4. Qualified Immunity

As explained above, Ratlieff has demonstrated a genuine issue of material fact as to whether her First Amendment rights were violated under her speech-restriction and retaliation theories. But the remaining individual § 1983 Defendants- Dietrich, Figeuras, Cirstafaro, and Ramos-invoke qualified immunity defenses as well.

“Qualified immunity shields government employees from suit in their individual capacities for discretionary actions they perform [in carrying out] their duties.” Brooks v. Miller, 78 F.4th 1267, 1279 (11th Cir. 2023). “The thought behind the doctrine is the ‘balancing of two important public interests: the need to hold public officials accountable when they exercise power irresponsibly and the need to shield officials from harassment, distraction, and liability when they perform their duties reasonably.'” Id. (cleaned up) (quoting Davis v.

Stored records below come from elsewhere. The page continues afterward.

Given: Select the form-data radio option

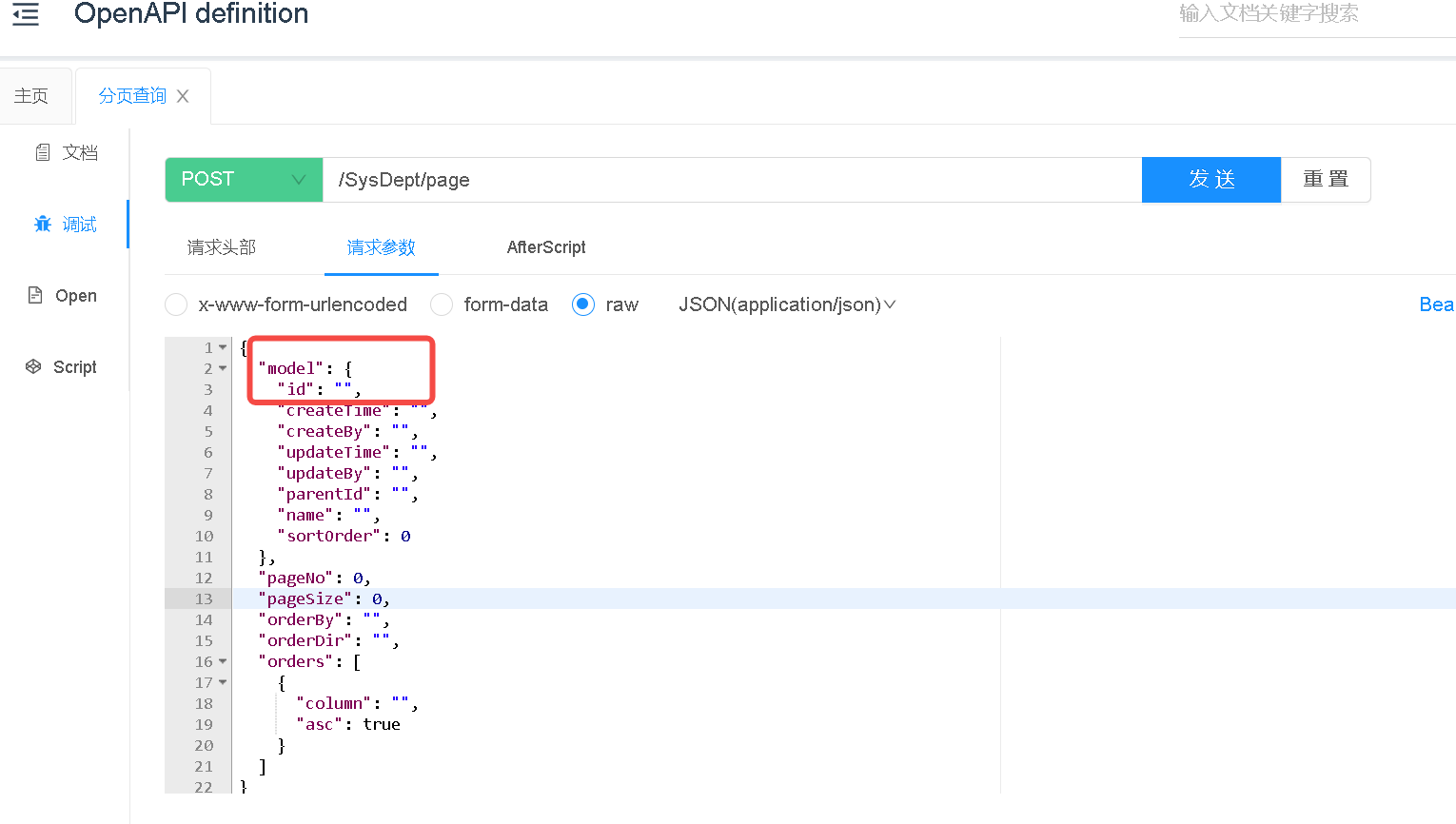Looking at the screenshot, I should [442, 304].
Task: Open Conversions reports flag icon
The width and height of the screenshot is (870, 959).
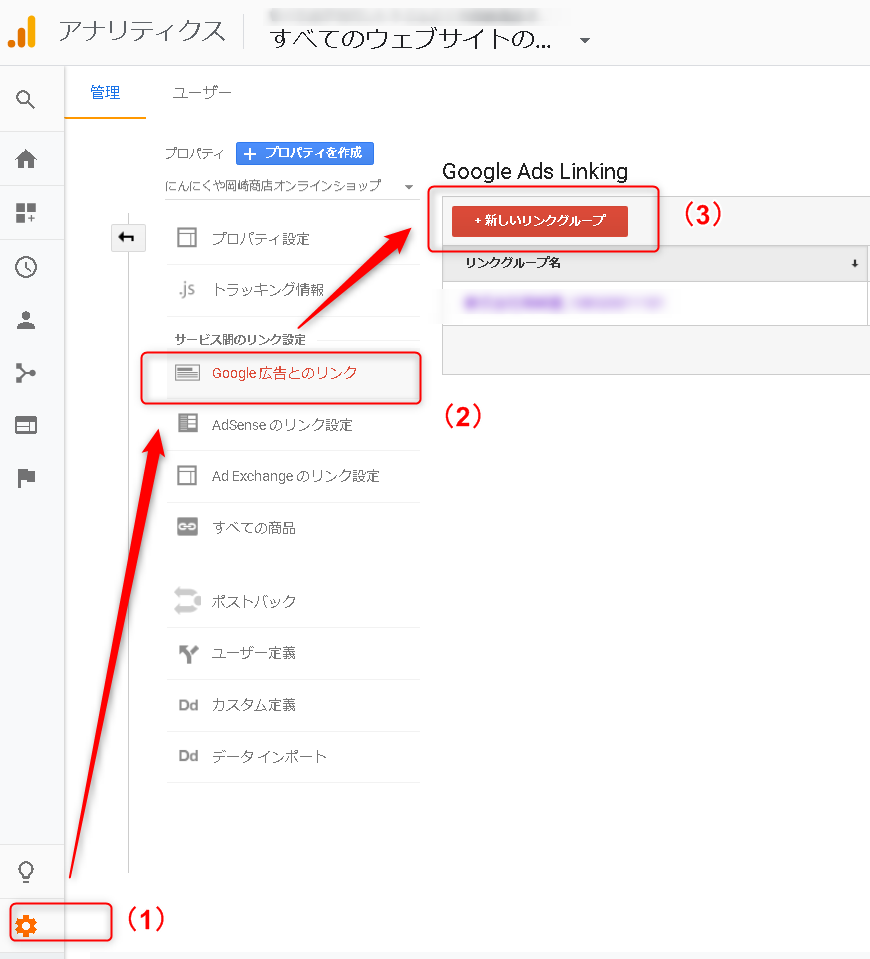Action: point(26,478)
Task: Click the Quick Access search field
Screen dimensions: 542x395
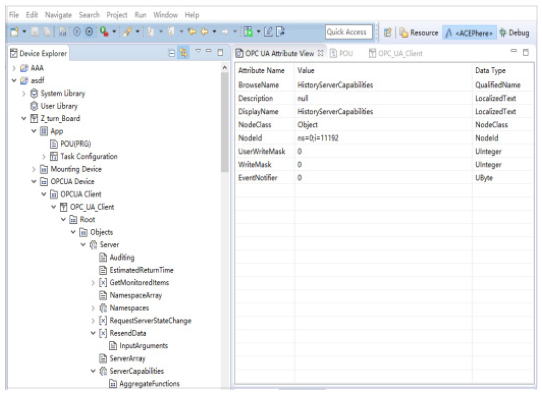Action: pos(348,32)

Waller, 44 F.4th 1305, 1312 (11th Cir. 2022)). “Under the balance that qualified immunity strikes, ‘all but the plainly incompetent or those who knowingly violate the law' enjoy its protection.'” Id. (quoting Malley v. Briggs, 475 U.S. 335, 341 (1986)).

“To determine whether qualified immunity applies, [courts] engage in a burden-shifting analysis.” Id. at 1280. The first step requires a defendant to show that he was acting within the scope of his discretionary authority when committing the challenged act. Id. (citing Lee v. Ferraro, 284 F.3d 1188, 1194 (11th Cir. 2002)). “Once the defendant does that, the burden shifts to the plaintiff, who must show that qualified immunity is not appropriate.” Id. To show that qualified immunity is not appropriate, “the plaintiff must establish two things: (1) the defendant violated a constitutional right, and (2) that constitutional right was ‘clearly established' at the time of the defendant's actions.” Id. (citing Powell v. Snook, 25 F.4th 912, 920 (11th Cir. 2022)). The Supreme Court has cautioned that “[a]lthough ‘this Court's caselaw does not require a case directly on point for a right to be clearly established, existing precedent must have placed the statutory or constitutional question beyond debate.'” Kisela v. Hughes, 584 U.S. 100, 104 (2018) (quoting White v. Pauly, 580 U.S. 73, 79 (2017)). In other words, “[t]he clearly established right must be defined with specificity.” City of Escondido v. Emmons, 586 U.S. 38, 42 (2019). And the Supreme Court has further cautioned that “[a]n officer ‘cannot be said to have violated a clearly established right unless the right's contours were sufficiently definite that any reasonable official in the defendant's shoes would have understood that he was violating it.'” Kisela, 584 U.S. at 105 (citing Plumhoff v. Rickard, 572 U.S. 765, 778-779 (2014)).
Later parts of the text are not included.